Thus, during the centuries of Christian persecution we have numerous outbreaks of plague during which, to the astonishment of their contemporaries, Christians could be found aiding the very people who had persecuted them. Here, truly, was something new under the sun: The idea of lending sacrificial assistance to your enemies in the spirit of a common humanity would have been considered the height of folly in the ancient world, the Stoic tradition notwithstanding.
Coherency and Justice in Law
Western law is also indebted to the Church, in more ways than I can describe here. But consider this: When the fledgling nations of Western Europe began cobbling together coherent legal systems in the twelfth century, what did they use as a model? The Church’s canon law, Europe’s first modern legal system.
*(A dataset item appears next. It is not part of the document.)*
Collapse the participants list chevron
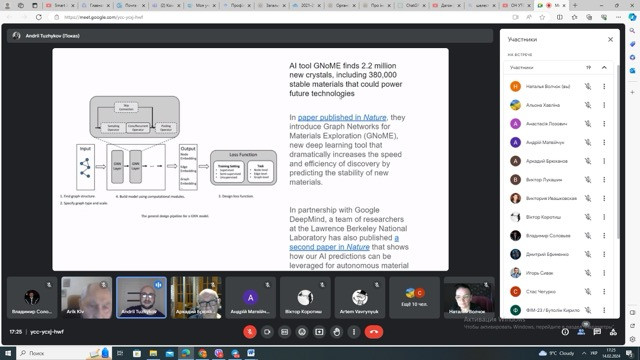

This is the thesis of Harold Berman, one of the twentieth century’s great scholars of the history of law, whose book Law and Revolution: The Formation of the Western Legal Tradition has received well-nigh universal praise. In a world in which custom rather than statutory law ruled much of both the ecclesiastical and secular domains, Johannes Gratian and other canonists developed criteria, based on reason and conscience, for determining the validity of given customs, and they held up the idea of a pre-political natural law to which any legitimate custom had to conform. Scholars of Church law showed the barbarized West how to take a patchwork of custom, statutory law, and countless other sources and produce from them a coherent legal order whose structure was internally consistent and in which previously existing contradictions were synthesized or otherwise resolved.
Twelfth-century European jurists, in the process of assembling modern legal systems for the emerging states of Western Europe, were thus indebted to canon law as a model of what they themselves were trying to accomplish. The Scholastic method that formed so important a component of medieval intellectual life proved an indispensable ingredient in the work of Western legal thinkers. Equally important was the content of canon law, which had a scope so sweeping that it ended up contributing to the development of Western law in such areas as marriage, property, and inheritance. Berman cites:
the introduction of rational trial procedures to replace magical mechanical modes of proof by ordeals of fire and water, by battles of champions, and by ritual oaths [all of which had played a central role in Germanic folklaw]; [and] the insistence upon consent as the foundation of marriage and upon wrongful intent as the basis or crime (Berman, Faith and Order: The Reconciliation of Law and Religion, Scholars Press, 44).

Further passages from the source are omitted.